--- Excerpted data Enclosed Below ---

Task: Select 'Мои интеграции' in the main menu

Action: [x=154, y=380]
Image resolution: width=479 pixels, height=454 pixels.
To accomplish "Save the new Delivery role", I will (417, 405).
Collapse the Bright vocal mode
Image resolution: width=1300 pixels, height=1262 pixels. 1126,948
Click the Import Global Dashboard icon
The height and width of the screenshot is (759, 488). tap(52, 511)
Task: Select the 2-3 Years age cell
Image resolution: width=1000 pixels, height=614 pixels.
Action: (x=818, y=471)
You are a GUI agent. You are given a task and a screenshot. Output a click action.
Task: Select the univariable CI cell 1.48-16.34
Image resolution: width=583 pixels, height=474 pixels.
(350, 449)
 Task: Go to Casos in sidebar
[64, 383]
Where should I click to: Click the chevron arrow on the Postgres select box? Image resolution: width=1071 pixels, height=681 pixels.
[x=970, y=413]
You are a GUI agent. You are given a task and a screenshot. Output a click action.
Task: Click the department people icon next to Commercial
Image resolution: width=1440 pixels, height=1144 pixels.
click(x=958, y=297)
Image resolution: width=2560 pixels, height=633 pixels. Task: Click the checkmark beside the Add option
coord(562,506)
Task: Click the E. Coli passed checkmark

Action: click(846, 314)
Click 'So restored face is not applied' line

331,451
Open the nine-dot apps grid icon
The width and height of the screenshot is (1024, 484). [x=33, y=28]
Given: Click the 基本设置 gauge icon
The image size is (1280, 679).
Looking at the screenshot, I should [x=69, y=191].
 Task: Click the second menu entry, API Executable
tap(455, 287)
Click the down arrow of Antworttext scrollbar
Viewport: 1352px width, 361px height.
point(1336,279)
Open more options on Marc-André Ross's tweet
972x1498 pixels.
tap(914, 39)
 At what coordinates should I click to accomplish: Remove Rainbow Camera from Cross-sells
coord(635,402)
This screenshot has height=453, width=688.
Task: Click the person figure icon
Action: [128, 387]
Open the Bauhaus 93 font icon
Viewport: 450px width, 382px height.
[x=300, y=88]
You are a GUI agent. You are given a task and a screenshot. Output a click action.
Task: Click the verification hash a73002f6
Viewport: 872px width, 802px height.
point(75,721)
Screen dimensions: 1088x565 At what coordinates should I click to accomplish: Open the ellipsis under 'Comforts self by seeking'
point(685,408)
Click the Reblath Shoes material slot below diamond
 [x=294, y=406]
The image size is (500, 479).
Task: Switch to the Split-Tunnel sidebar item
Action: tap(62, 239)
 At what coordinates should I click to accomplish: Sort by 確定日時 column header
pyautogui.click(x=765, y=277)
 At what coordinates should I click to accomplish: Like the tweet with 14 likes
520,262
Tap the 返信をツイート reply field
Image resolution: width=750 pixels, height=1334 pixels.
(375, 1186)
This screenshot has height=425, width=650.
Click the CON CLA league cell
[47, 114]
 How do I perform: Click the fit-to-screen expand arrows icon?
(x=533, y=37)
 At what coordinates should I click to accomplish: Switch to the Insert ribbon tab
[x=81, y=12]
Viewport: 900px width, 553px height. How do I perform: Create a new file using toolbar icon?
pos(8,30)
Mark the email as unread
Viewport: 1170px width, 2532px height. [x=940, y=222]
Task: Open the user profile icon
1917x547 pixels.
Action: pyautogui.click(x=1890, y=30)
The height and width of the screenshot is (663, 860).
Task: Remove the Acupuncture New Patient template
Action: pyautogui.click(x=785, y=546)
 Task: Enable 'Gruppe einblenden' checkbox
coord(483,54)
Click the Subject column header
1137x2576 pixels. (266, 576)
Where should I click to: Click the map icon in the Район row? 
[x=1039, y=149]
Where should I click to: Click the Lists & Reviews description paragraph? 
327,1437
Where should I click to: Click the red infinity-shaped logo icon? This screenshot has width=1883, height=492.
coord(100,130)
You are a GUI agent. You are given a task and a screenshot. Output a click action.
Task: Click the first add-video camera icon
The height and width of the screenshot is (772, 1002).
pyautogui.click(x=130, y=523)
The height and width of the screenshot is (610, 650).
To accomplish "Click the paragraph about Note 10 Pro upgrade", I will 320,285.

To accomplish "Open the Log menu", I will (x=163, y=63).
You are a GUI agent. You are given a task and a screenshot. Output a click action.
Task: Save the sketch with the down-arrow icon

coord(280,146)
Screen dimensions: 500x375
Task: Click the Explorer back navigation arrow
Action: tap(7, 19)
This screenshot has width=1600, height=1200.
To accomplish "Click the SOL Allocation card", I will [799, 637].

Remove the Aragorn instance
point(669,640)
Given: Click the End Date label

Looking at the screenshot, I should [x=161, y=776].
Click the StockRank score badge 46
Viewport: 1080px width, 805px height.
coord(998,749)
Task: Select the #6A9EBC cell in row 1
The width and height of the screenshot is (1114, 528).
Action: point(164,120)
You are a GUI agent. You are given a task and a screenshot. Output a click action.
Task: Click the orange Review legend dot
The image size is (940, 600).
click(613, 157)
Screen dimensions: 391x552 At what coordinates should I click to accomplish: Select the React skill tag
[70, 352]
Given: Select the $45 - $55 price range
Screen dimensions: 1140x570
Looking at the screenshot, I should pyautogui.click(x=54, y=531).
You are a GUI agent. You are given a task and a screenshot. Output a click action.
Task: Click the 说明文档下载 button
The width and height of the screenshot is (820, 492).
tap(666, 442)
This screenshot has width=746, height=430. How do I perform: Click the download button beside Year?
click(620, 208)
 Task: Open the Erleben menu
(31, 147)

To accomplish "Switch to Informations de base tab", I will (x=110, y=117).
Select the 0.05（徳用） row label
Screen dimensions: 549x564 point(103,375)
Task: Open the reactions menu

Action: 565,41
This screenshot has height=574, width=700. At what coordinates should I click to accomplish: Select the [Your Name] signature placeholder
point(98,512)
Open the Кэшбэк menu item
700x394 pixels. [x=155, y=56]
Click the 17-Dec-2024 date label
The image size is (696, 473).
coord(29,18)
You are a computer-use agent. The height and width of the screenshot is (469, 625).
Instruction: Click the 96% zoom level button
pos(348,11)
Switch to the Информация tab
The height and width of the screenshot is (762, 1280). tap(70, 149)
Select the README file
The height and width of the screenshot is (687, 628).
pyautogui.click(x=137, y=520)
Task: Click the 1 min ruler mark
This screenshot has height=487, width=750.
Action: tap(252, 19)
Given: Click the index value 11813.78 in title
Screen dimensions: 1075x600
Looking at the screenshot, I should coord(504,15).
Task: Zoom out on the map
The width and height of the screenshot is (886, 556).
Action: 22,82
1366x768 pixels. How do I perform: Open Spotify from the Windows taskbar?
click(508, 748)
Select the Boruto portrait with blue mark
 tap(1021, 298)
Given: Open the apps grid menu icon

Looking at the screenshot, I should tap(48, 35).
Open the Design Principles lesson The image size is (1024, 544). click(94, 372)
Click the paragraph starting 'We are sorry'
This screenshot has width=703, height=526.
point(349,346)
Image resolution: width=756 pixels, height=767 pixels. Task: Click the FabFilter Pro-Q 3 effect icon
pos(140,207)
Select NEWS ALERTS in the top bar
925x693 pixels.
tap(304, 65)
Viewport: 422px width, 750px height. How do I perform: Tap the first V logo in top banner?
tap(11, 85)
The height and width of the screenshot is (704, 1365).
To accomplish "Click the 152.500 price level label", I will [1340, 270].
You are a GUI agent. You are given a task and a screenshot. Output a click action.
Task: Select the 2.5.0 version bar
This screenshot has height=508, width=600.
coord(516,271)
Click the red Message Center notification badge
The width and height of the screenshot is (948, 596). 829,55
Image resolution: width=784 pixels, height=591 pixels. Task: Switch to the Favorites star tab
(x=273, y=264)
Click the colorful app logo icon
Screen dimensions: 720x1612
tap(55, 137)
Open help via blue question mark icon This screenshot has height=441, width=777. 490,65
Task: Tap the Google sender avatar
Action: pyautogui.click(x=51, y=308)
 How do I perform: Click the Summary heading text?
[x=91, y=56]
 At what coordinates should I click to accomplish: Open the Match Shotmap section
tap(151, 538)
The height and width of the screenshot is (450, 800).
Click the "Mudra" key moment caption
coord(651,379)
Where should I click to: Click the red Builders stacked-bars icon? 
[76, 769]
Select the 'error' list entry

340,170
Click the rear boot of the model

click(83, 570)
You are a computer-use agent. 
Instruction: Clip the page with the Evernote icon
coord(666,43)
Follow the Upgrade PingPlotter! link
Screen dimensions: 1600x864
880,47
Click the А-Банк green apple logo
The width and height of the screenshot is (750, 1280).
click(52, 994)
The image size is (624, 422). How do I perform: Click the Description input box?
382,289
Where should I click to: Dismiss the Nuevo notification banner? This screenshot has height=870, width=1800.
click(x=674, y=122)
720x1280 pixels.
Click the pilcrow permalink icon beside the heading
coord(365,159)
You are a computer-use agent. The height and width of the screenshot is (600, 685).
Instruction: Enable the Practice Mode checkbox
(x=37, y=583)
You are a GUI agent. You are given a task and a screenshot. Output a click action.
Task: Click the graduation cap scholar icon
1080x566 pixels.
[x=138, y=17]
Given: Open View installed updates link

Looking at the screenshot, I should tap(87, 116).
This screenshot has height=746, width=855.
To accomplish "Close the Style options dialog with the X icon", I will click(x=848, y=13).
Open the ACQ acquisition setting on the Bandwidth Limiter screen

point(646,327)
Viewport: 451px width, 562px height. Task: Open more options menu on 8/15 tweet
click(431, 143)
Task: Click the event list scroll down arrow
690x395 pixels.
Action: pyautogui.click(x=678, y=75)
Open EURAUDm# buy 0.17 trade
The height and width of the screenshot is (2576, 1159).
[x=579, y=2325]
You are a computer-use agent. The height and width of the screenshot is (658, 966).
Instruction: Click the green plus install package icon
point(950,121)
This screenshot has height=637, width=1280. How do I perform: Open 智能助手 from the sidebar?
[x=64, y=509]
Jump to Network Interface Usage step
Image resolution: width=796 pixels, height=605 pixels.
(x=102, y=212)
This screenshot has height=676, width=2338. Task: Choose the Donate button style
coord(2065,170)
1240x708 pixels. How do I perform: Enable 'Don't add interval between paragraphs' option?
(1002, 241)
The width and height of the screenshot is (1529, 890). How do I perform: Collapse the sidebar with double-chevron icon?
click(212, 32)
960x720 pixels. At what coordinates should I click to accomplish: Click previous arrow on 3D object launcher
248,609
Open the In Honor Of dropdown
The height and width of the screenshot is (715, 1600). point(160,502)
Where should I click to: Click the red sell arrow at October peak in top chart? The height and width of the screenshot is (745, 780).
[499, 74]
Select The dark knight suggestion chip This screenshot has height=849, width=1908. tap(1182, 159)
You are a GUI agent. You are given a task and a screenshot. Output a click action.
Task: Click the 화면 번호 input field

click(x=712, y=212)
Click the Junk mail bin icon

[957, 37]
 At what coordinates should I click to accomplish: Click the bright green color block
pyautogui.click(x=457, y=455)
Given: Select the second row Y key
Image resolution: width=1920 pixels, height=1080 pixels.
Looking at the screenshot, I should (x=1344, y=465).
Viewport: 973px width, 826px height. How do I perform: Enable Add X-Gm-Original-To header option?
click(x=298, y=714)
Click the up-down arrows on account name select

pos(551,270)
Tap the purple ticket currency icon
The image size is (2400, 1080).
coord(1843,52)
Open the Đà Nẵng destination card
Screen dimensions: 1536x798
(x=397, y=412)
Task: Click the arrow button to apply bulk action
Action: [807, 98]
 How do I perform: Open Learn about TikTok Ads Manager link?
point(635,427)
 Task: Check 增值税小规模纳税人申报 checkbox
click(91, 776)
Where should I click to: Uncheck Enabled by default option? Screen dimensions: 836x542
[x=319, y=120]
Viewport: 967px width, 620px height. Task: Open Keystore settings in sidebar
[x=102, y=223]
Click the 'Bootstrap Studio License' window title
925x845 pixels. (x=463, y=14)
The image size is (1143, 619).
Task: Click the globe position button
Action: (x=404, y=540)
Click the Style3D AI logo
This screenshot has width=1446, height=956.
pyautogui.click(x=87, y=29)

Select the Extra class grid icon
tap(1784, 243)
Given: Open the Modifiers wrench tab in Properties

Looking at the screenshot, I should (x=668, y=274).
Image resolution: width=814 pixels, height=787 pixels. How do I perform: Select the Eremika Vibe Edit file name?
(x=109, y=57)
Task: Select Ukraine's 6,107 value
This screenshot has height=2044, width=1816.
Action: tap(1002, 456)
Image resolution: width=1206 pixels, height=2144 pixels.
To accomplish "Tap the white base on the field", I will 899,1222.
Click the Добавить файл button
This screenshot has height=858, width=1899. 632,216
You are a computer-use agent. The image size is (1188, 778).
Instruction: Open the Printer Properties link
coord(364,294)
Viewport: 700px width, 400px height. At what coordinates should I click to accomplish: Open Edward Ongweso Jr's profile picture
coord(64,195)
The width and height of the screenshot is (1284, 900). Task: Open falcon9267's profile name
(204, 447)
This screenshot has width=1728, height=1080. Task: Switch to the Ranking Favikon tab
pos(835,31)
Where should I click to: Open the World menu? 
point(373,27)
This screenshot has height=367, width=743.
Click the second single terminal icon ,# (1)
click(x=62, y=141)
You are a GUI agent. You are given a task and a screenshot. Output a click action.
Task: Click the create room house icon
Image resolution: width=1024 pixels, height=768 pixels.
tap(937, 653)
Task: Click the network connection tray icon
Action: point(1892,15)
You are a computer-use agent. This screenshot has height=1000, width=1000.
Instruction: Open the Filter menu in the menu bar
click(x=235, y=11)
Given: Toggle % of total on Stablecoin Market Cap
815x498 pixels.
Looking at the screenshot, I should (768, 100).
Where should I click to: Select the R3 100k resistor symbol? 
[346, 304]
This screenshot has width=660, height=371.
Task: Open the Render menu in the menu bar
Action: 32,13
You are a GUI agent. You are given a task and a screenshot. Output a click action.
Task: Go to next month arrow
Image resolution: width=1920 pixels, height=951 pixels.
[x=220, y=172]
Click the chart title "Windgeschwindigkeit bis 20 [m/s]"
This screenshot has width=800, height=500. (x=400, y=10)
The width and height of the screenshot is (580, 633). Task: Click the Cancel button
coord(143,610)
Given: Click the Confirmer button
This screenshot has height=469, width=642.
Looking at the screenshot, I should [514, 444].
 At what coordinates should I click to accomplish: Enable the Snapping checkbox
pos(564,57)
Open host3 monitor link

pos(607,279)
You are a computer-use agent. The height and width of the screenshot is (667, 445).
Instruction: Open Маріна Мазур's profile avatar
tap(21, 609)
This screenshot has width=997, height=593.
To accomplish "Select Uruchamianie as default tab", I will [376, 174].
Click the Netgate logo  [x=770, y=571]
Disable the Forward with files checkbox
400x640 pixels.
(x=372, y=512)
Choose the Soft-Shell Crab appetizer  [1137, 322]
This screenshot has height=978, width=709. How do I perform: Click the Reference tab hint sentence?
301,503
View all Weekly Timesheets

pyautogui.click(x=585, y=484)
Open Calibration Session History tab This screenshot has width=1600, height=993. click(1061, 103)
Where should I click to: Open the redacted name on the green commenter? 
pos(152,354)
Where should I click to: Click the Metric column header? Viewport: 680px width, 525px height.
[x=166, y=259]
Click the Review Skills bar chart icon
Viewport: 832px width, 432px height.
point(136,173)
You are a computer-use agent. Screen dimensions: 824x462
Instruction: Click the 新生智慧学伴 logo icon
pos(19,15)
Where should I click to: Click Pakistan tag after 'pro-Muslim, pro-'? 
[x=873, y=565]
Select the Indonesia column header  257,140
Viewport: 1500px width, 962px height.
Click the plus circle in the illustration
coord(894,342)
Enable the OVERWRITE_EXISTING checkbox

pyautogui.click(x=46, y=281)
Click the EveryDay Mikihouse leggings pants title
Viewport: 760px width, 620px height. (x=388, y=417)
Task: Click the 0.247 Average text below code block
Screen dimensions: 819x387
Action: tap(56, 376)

--- End of Enclosed Excerpted data ---

Problem to work on:
Copy out every line of the data that includes "value".

Task solution:
Given: Click the index value 11813.78 in title
Task: Select Ukraine's 6,107 value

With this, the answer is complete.